工芸品では無名の職人が作ったものもあれば、工芸作家が作ったものもあります(工芸館で所蔵展示するのは工芸作家の作った工芸作品になります)。
作家が作ったものは自己の思いを写し出すものとして自己表現の強いものになります(その自己表現が、あからさまにデザインとしてわかるかわからないかは、また別の話ですが)。お茶碗ひとつでも、作家ものと工場で大量生産したものと違うのはここです。

そうであるなら作家が作った帽子もメーカーがマスに向けて大量に作ったものとは異なるはず。そこに何かしら作り手(=私)の思いが反映されているのであれば、その考えは何かまでをきちんとお客さまに知っていただくための発信も作家だからこそ出来ること。

帽子そのものが被りやすく素敵であることは当然です。加えて作り手でしかわからない技や工夫や素材の良さ、欲張れば作家の考えなども知っていただけると、その帽子の価値をさらに生み出すことができる上にお客さまが愛情を持って被って下さるのではないか。そんなささやかな希望を持っています。

写真の帽子は売場に並べていると「素敵ね〜、でも被って行く場所がないわ」とお客さまはおっしゃいます。とんでもない!!! 当たり前に被って電車に乗って出掛けられます。そしてお客さま、「この帽子に合わせる服がないわ」とんでもない!!!スカートでもデニムでも、フェミニンにもマニッシュにも。「帽子は目立つのが嫌」とおっしゃる方もいらっしゃいます。突拍子もないコスチュームでもない限り、通りすがりのひとりひとりにまで人は神経を配って見ているでしょうか。あなたはどうでしょう?

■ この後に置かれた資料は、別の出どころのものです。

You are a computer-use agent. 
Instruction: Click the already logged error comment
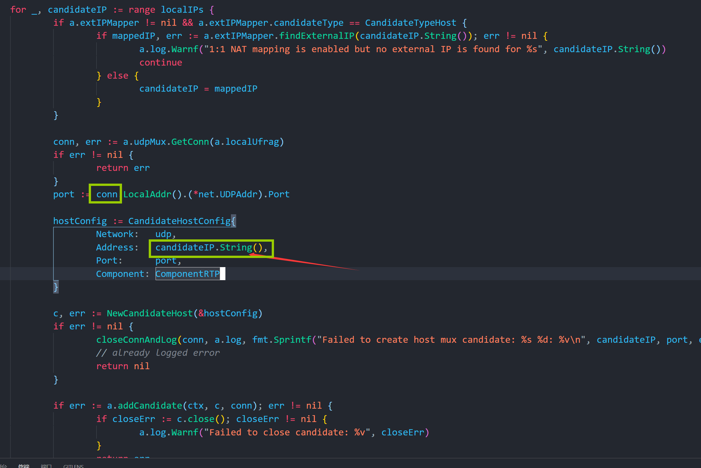pos(158,353)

私自身が帽子を被る実例にもなるのであれば、いろんな帽子を実際に被ってどんな楽しみ方が出来るのかを実際に見ていただくことも大切です。
「私はこういう気持ちでこういう感覚で作っている」ということと、「帽子でこんなお洒落ができて、綺麗に見せることができる」ということを、帽子と言葉の両方で表現し続けていきたい。新年、気持ちを新たにしてまいります。